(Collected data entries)
------

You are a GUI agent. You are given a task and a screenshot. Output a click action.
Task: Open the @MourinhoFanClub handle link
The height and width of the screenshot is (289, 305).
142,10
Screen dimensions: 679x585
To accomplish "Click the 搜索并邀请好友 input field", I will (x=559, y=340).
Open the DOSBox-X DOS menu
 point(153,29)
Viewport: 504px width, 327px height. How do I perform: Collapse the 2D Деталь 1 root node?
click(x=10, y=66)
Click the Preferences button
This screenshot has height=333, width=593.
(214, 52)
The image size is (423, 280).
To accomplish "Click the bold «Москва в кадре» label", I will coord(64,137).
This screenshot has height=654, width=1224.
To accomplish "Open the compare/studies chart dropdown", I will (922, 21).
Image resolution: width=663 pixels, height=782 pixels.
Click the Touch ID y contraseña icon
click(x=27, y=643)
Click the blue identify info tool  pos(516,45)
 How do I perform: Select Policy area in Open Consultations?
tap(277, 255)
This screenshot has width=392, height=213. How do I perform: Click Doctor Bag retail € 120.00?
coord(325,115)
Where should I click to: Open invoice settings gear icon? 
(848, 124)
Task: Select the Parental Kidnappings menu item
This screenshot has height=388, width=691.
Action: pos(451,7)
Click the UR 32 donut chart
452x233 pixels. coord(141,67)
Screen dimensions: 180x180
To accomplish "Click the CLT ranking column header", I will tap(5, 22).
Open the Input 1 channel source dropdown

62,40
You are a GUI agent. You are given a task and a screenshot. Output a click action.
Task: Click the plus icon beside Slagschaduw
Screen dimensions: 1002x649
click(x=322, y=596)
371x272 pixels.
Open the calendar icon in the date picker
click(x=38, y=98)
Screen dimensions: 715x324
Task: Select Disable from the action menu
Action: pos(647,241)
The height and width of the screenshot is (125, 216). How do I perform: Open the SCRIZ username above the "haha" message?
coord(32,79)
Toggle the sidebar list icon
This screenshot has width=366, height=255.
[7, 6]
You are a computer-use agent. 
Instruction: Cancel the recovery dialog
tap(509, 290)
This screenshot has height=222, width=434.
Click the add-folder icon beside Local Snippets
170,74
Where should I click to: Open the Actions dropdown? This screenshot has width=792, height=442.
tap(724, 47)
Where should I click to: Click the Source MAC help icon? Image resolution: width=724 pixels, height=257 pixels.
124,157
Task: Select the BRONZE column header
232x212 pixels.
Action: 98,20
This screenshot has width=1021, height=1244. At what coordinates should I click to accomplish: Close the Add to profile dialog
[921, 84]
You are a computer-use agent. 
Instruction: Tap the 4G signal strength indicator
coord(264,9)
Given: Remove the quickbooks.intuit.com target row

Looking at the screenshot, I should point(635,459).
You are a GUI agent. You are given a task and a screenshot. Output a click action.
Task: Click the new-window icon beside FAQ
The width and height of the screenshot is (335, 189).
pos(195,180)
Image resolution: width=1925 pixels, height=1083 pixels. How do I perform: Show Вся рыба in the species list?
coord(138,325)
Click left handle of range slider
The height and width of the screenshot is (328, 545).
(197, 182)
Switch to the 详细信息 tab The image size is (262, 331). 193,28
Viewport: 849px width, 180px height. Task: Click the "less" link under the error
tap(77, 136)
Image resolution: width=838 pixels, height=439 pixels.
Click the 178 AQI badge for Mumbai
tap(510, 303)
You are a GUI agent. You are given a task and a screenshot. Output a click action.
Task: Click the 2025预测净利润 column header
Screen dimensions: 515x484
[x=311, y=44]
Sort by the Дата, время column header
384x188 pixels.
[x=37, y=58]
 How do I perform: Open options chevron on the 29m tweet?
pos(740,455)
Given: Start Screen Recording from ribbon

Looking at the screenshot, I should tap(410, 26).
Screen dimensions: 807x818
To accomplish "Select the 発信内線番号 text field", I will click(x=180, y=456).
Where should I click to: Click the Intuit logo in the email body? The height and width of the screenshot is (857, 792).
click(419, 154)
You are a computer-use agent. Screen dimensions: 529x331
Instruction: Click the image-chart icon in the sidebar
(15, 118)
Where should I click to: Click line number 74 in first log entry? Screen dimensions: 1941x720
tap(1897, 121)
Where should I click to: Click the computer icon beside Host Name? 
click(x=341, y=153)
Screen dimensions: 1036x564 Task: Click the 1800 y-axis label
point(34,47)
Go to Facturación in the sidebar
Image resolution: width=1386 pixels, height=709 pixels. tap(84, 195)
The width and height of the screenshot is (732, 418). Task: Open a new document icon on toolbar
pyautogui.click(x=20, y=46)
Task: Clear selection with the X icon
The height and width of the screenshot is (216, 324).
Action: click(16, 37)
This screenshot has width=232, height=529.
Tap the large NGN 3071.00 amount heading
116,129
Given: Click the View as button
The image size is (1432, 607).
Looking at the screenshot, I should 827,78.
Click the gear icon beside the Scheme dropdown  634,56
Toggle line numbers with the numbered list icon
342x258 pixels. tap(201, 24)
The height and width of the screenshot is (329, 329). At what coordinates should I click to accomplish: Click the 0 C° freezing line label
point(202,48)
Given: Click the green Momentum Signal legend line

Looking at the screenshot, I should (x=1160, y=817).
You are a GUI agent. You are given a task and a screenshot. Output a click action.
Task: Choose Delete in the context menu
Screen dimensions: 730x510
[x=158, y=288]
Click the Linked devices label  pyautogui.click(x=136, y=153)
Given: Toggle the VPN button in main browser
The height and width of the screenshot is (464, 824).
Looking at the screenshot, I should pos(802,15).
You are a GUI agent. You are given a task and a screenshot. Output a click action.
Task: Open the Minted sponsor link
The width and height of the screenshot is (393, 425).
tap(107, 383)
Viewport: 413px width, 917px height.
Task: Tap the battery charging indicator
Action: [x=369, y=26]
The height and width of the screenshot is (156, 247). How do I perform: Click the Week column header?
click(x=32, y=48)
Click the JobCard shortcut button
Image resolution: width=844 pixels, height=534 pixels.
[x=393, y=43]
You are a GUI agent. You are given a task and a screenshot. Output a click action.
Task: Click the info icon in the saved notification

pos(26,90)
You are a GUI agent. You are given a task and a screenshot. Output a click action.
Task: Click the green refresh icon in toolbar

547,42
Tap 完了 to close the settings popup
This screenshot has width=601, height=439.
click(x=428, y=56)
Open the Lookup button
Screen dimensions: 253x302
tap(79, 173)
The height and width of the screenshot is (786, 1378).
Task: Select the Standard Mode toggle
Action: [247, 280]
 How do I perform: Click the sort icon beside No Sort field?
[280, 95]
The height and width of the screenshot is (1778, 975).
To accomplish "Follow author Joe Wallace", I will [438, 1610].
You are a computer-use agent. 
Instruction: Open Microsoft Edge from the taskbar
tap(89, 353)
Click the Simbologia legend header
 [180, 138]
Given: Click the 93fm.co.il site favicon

------

Problem – Your answer should be each line from the entries that includes the string "button".

Answer space –
Click the Preferences button
Given: Click the View as button
Given: Toggle the VPN button in main browser
Click the JobCard shortcut button
Open the Lookup button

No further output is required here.